LangFair is a Python library for conducting bias and fairness assessments of large language model (LLM) use cases. This repository includes a framework for [choosing bias and fairness metrics](https://github.com/cvs-health/langfair/tree/main#choosing-bias-and-fairness-metrics-for-an-llm-use-case), [demo notebooks](https://github.com/cvs-health/langfair/tree/main/examples), and a LLM bias and fairness [technical playbook](https://arxiv.org/abs/2407.10853) containing a thorough discussion of LLM bias and fairness risks, evaluation metrics, and best practices. Please refer to our [documentation site](https://cvs-health.github.io/langfair/) for more details on how to use LangFair.

#### Why LangFair?
Static benchmark assessments, which are typically assumed to be sufficiently representative, often fall short in capturing the risks associated with all possible use cases of LLMs. These models are increasingly used in various applications, including recommendation systems, classification, text generation, and summarization. However, evaluating these models without considering use-case-specific prompts can lead to misleading assessments of their performance, especially regarding bias and fairness risks.
 
LangFair addresses this gap by adopting a Bring Your Own Prompts (BYOP) approach, allowing users to tailor bias and fairness evaluations to their specific use cases. This ensures that the metrics computed reflect the true performance of the LLMs in real-world scenarios, where prompt-specific risks are critical. Additionally, LangFair's focus is on output-based metrics that are practical for governance audits and real-world testing, without needing access to internal model states.
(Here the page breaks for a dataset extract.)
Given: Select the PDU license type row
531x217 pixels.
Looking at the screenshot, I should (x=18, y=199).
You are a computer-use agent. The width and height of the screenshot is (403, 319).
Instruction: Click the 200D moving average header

#### Supported Bias and Fairness Metrics
Bias and fairness metrics offered by LangFair are grouped into several categories. The full suite of metrics is displayed below.

##### Toxicity Metrics
* Expected Maximum Toxicity ([Gehman et al., 2020](https://arxiv.org/abs/2009.11462))
* Toxicity Probability ([Gehman et al., 2020](https://arxiv.org/abs/2009.11462))
* Toxic Fraction ([Liang et al., 2023](https://arxiv.org/abs/2211.09110))
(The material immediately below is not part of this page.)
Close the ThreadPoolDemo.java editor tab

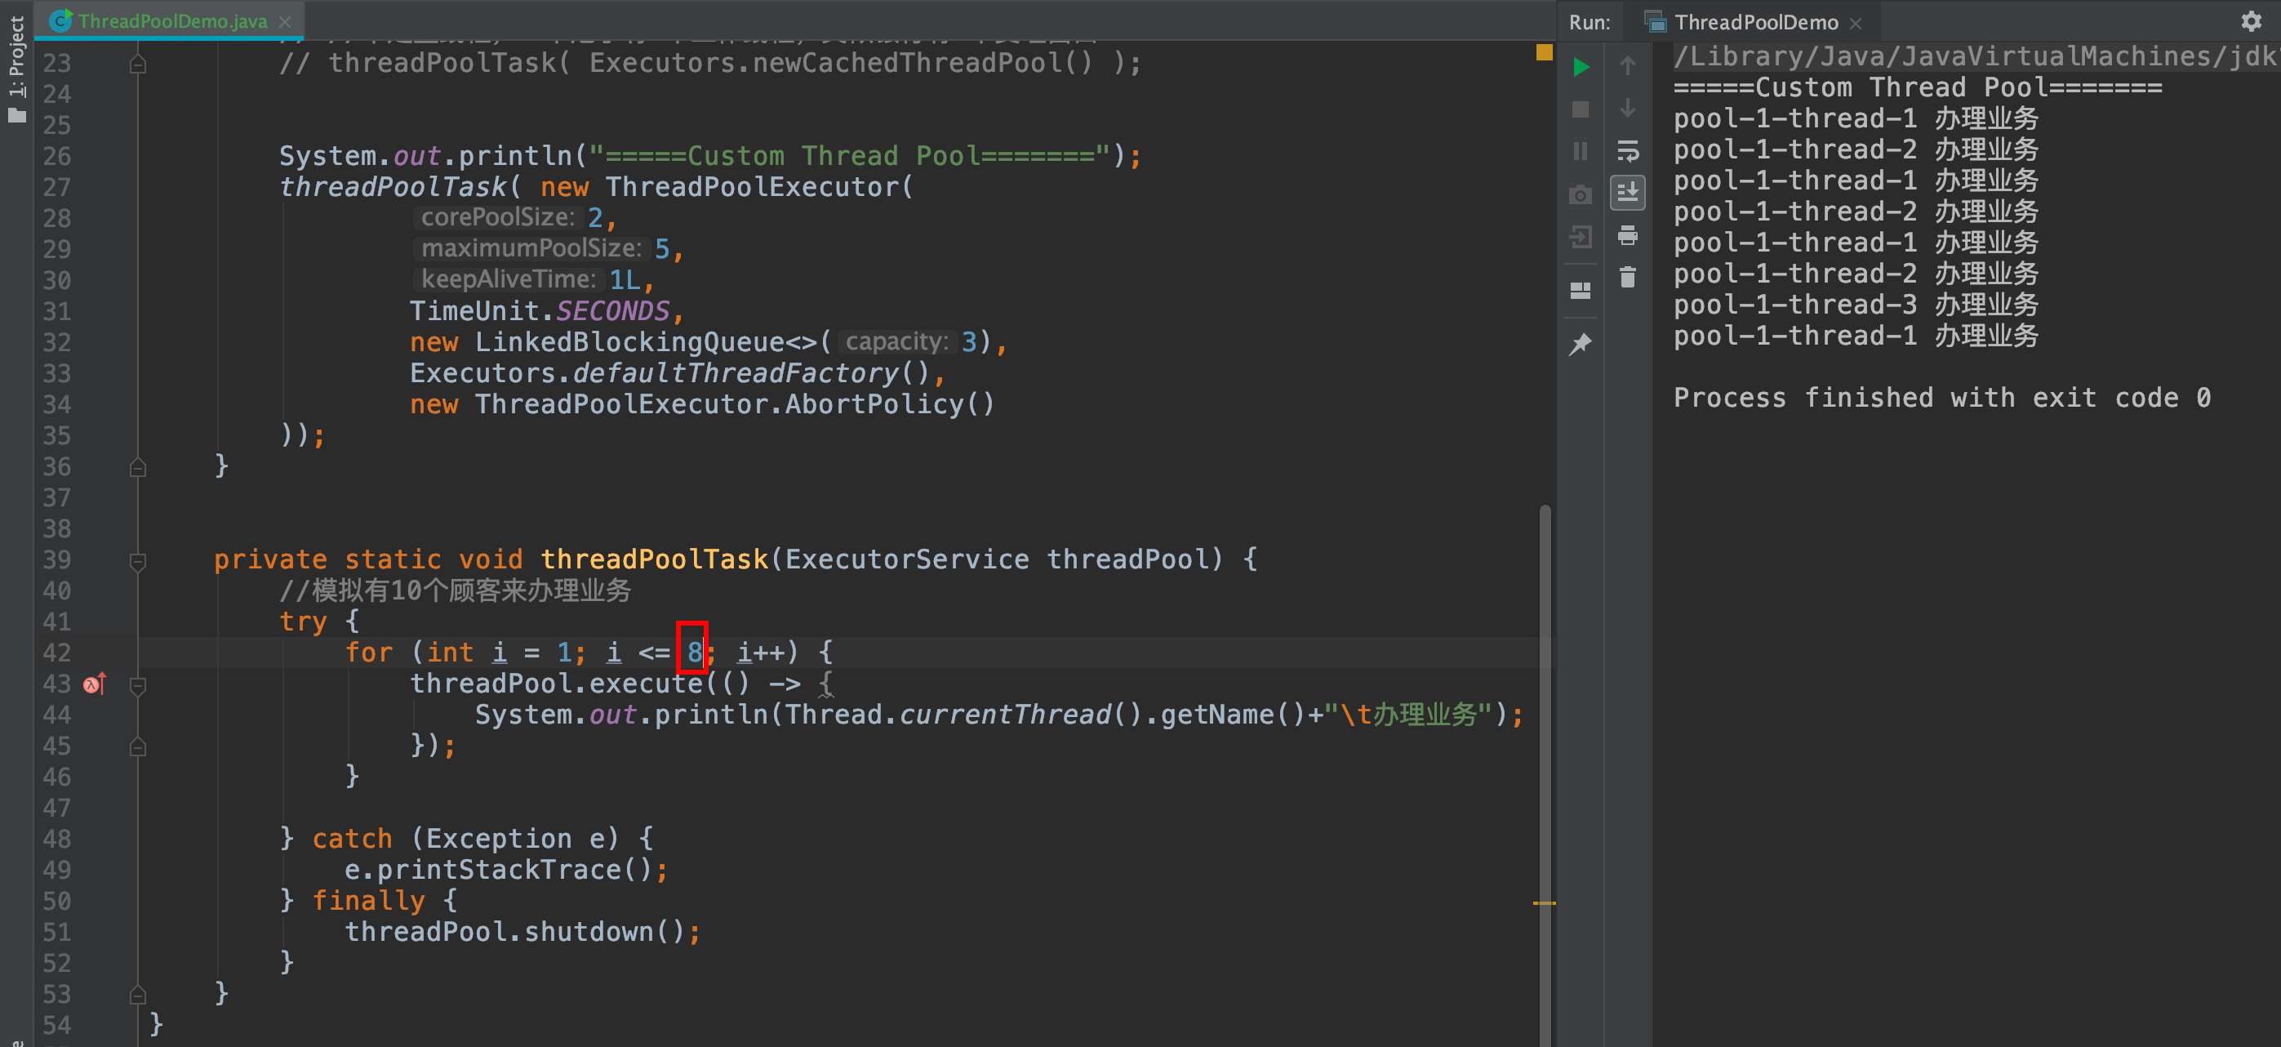pyautogui.click(x=284, y=21)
##### Counterfactual Fairness Metrics
* Strict Counterfactual Sentiment Parity ([Huang et al., 2020](https://arxiv.org/abs/1911.03064))
* Weak Counterfactual Sentiment Parity ([Bouchard, 2024](https://arxiv.org/abs/2407.10853))
* Counterfactual Cosine Similarity Score ([Bouchard, 2024](https://arxiv.org/abs/2407.10853))
* Counterfactual BLEU ([Bouchard, 2024](https://arxiv.org/abs/2407.10853))
* Counterfactual ROUGE-L ([Bouchard, 2024](https://arxiv.org/abs/2407.10853))

##### Stereotype Metrics
* Stereotypical Associations ([Liang et al., 2023](https://arxiv.org/abs/2211.09110))
* Co-occurrence Bias Score ([Bordia & Bowman, 2019](https://arxiv.org/abs/1904.03035))
* Stereotype classifier metrics ([Zekun et al., 2023](https://arxiv.org/abs/2311.14126), [Bouchard, 2024](https://arxiv.org/abs/2407.10853))

##### Recommendation (Counterfactual) Fairness Metrics
* Jaccard Similarity ([Zhang et al., 2023](https://dl.acm.org/doi/10.1145/3604915.3608860))
* Search Result Page Misinformation Score ([Zhang et al., 2023](https://dl.acm.org/doi/10.1145/3604915.3608860))
* Pairwise Ranking Accuracy Gap ([Zhang et al., 2023](https://dl.acm.org/doi/10.1145/3604915.3608860))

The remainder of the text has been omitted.